--- Supplied entries ---
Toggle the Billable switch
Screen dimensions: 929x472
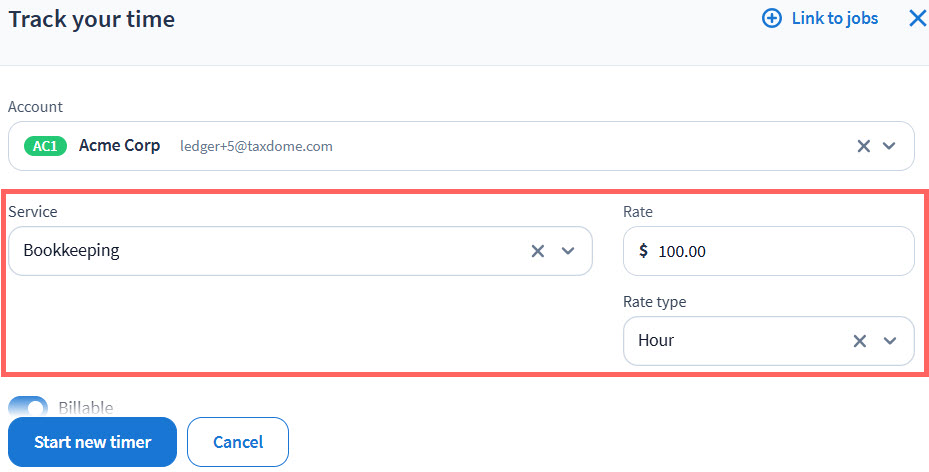28,407
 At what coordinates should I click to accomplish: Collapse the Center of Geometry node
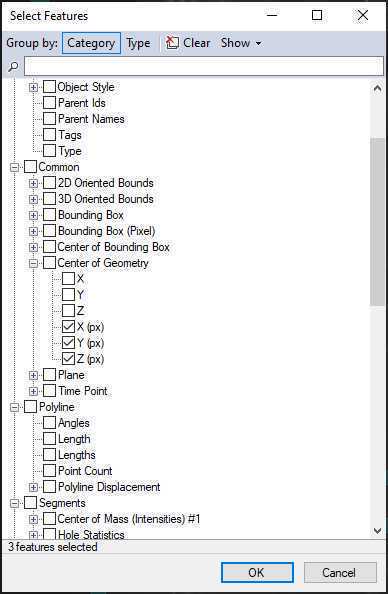33,263
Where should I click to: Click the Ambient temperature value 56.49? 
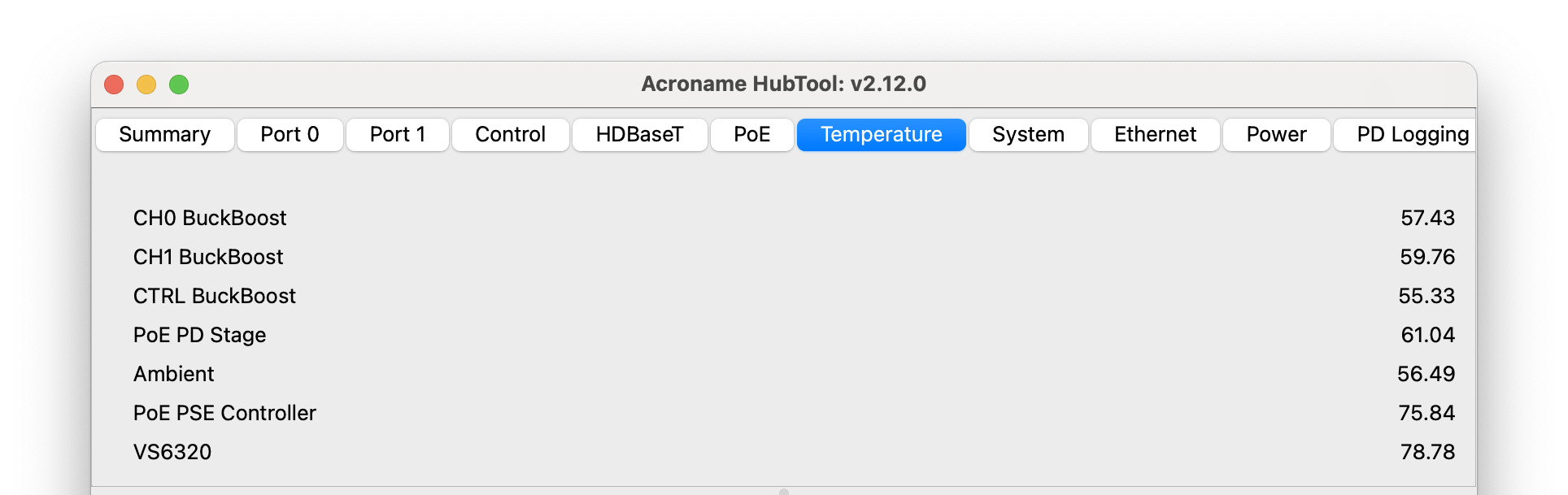coord(1426,374)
---
## Job
Identify every line in the listing above that contains the word "should", and copy each of those lines in full.

## Task response
 At what coordinates should I click to accomplish: Collapse the Center of Geometry node
Where should I click to: Click the Ambient temperature value 56.49? 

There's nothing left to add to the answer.